WHAT ARE ANTI-OXIDANTS AND WHY ARE THEY SO IMPORTANT?

by Debbie Markel, CH, CNHP

The National Cancer Institute describes anti-oxidants as follows: “Antioxidants are substances that may protect cells from the damage caused by unstable molecules known as free radicals. Free radical damage may lead to cancer. Antioxidants interact with and stabilize free radicals and may prevent some of the damage free radicals otherwise might cause. Examples of antioxidants include beta-carotene, lycopene, vitamins C, E, and A, and other substances.  Exposure to various environmental factors, including tobacco smoke and radiation, can lead to free radical formation. Antioxidants ‘mop up’ free radicals, meaning they neutralize the electrical charge and prevent the free radical from taking electrons from other molecules.”

In plain English, this means anti-oxidants help repair damage to our cells and are important for overall wellness.  They may also help prevent cancer.  Antioxidants are found in fruits and vegetables, nuts, grains, some meats, poultry and fish. The list below describes food sources of common antioxidants.
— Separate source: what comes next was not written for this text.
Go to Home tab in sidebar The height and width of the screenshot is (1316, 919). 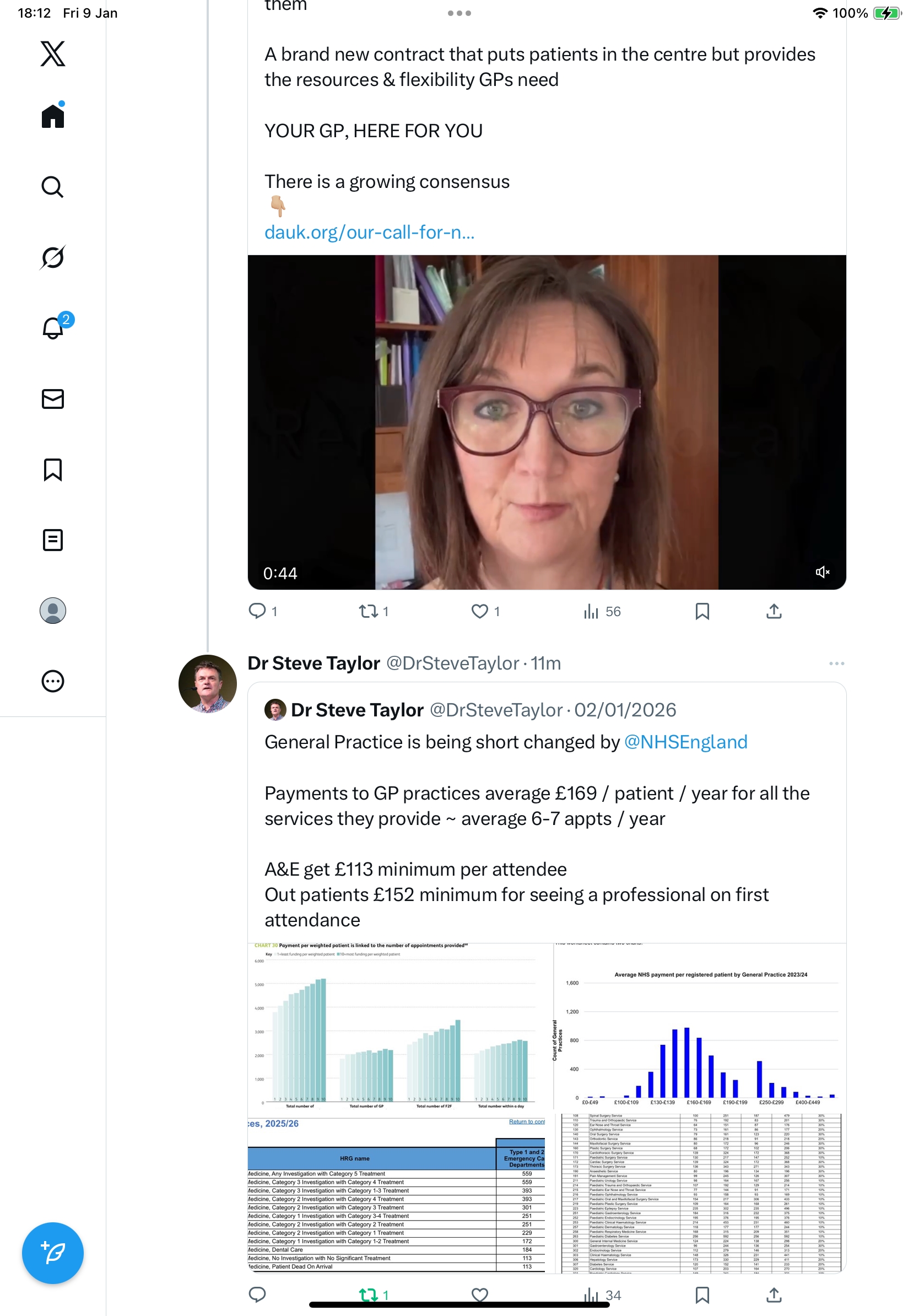point(53,116)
 • Beta-carotene is found in many foods that are orange in color, including sweet potatoes, carrots, cantaloupe, squash, apricots, pumpkin, and mangos. Some green leafy vegetables including collard greens, spinach, and kale are also rich in beta-carotene.

• Lutein, best known for its association with healthy eyes, is abundant in green, leafy vegetables such as collard greens, spinach, and kale.

• Lycopene is a potent antioxidant found in tomatoes, watermelon, guava, papaya, apricots, pink grapefruit, blood oranges, and other foods.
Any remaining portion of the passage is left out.